C’EST UN PARADOXE : si la santé a marqué des points dans cette campagne 2012 par rapport aux précédentes (le sujet est cité par les Français comme un enjeu crucial et un critère de choix, les colloques thématiques se multiplient, des polémiques sur les déserts médicaux ou les dépassements d’honoraires ont conduit les candidats à se positionner...), on est encore loin du compte aux yeux de la profession qui juge sévèrement les discours des prétendants à l’Élysée.
« Vous avez relevé quelque chose d’intéressant, vous ? ». Le Dr Pierre Faraggi, président de la Confédération des praticiens des hôpitaux (CPH), s’interroge, avec d’autres, sur le contenu précis et la crédibilité des projets de santé dans la campagne, désormais bien entamée. Pour nombre de leaders syndicaux en effet, le sort de l’hôpital public et de la médecine libérale, au cœur des enjeux du prochain quinquennat, n’est abordé qu’en surface, même s’il semble préoccuper davantage les candidats de 2012 que ceux de 2007. Des discours « bien trop flous » renchérit le Dr Claude Leicher, président de MG France, « encore loin de faire de la santé la priorité numéro un » relève le Dr Michel Chassang, président de la Confédération des syndicats médicaux français (CSMF). Quant au Pr Roland Rymer, président du Syndicat national des médecins des hôpitaux publics (SNAM-HP), il se veut ironique : « Pas difficile de dire qu’on parle plus du médical dans cette campagne que dans la précédente, vu que nos préoccupations étaient complètement absentes des débats en 2007 ! ».
Éléments de réponse.
Pour l’instant déçus de la campagne, les hospitaliers restent attentifs aux propositions. « Nous avons quelques éléments de réponse du côté du Parti socialiste, notamment sur la défense du service public », concède Pierre Faraggi. Le Dr Norbert Skurnik, président de la Coordination médicale hospitalière (CMH), n’est « pasinsensible aux propositions de François Hollande sur la remise en cause de la détestable gouvernance des hôpitaux » instaurée par la loi Hôpital, patients, santé, territoires (HPST). « Même Philippe Juvin, représentant de Nicolas Sarkozy et hospitalier [tout nouveau chef des urgences à l’Hôpital européen Georges Pompidou, NDLR], se dit prêt à faire des ajustements », observe le Dr Rachel Bocher, présidente de l’Intersyndicat national des praticiens hospitaliers (INPH). Certains constatent que la campagne modifie la donne. « Je reconnais qu’ils sont en train de se réveiller, au ministère de la Santé », remarque le
Dr Nicole Smolski, présidente d’Avenir Hospitalier. L’intersyndicale, qui n’a pas signé fin janvier l’accord-cadre sur l’attractivité des carrières médicales à l’hôpital, a été appelée par Xavier Bertrand à participer aux discussions sur l’exercice médical.

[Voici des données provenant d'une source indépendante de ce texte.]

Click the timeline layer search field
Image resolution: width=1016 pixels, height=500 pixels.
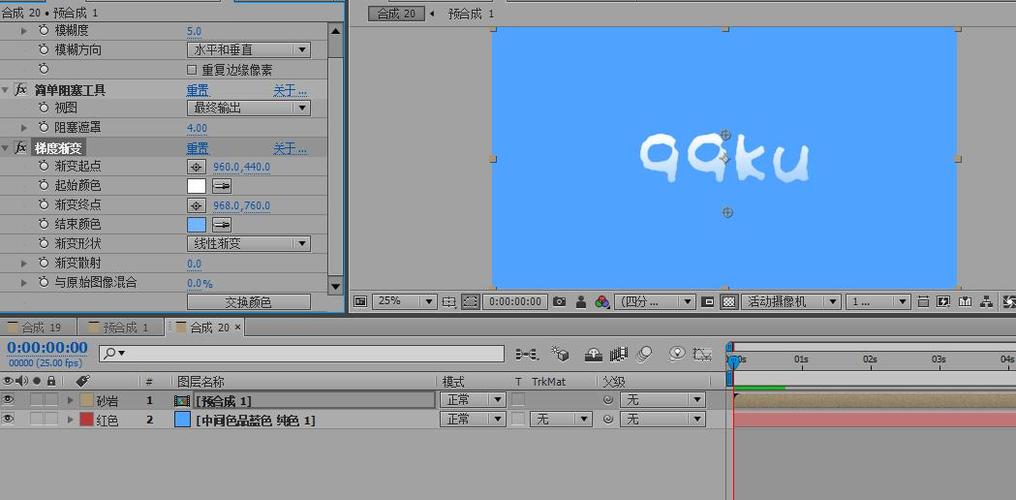pos(301,354)
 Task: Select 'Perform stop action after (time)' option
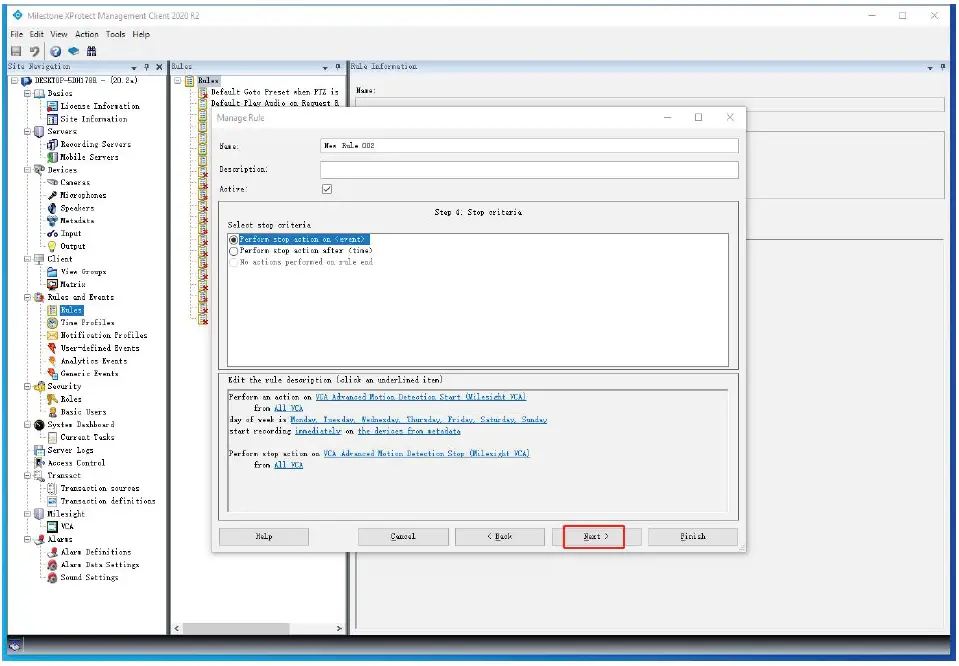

Chez les libéraux, on ne s’extasie pas davantage devant les idées avancées par les candidats. Mais on suggère parfois une préférence. Le Dr Christian Jeambrun, président du SML, juge Xavier Bertrand « plus clair que Hollande » sur la médecine libérale.Faute de grand projet sur la santé, chacun pioche quelques pistes dans les discours.Le Dr Jeambrun consent à la proposition de François Bayrou d’augmenter et de revoir les modalités du numerus clausus... Et le Dr Jean-Paul Hamon, président de la Fédération des médecins de France (FMF), trouve que Jean-Luc Mélenchon a une « idée intéressante lorsqu’il propose de supprimer les sociétés cotées en bourse des complémentaires santé ».
Des griefs communs.
Les grands thèmes « oubliés » préoccupent la profession. Les hospitaliers sont quasi-unanimes à dénoncer la crise démographique mais aussi les dommages collatéraux de la loi Bachelot à l’origine de « la vente à la découpe de nos missions de service public », accuse le Dr Bocher. « Le prochain Président devra mettre en valeur la place de l’hôpital dans la société et la place du médecin dans l’hôpital », insiste le Dr Skurnik (CMH). La « souffrance à l’hôpital » et le « recul de la solidarité » sont aussi des thématiques sur lesquelles le SNAM-HP et Avenir Hospitalier appellent les candidats à se positionner.
« Syndicaliste agacé », le Dr Leicher (MG France) déplore qu’« on ne parle toujours pas dans cette campagne de la rémunération des médecins généralistes, qui ne dépasse pas le tiers de celle des radiologues ». Un sentiment partagé par la CSMF qui rêverait d’attirer les candidats sur les problématiques du secteur optionnel, de la délégation de taches, de la coordination hôpital-ville, de l’avenir des spécialistes de proximité... Il reste moins de huit semaines pour bien faire.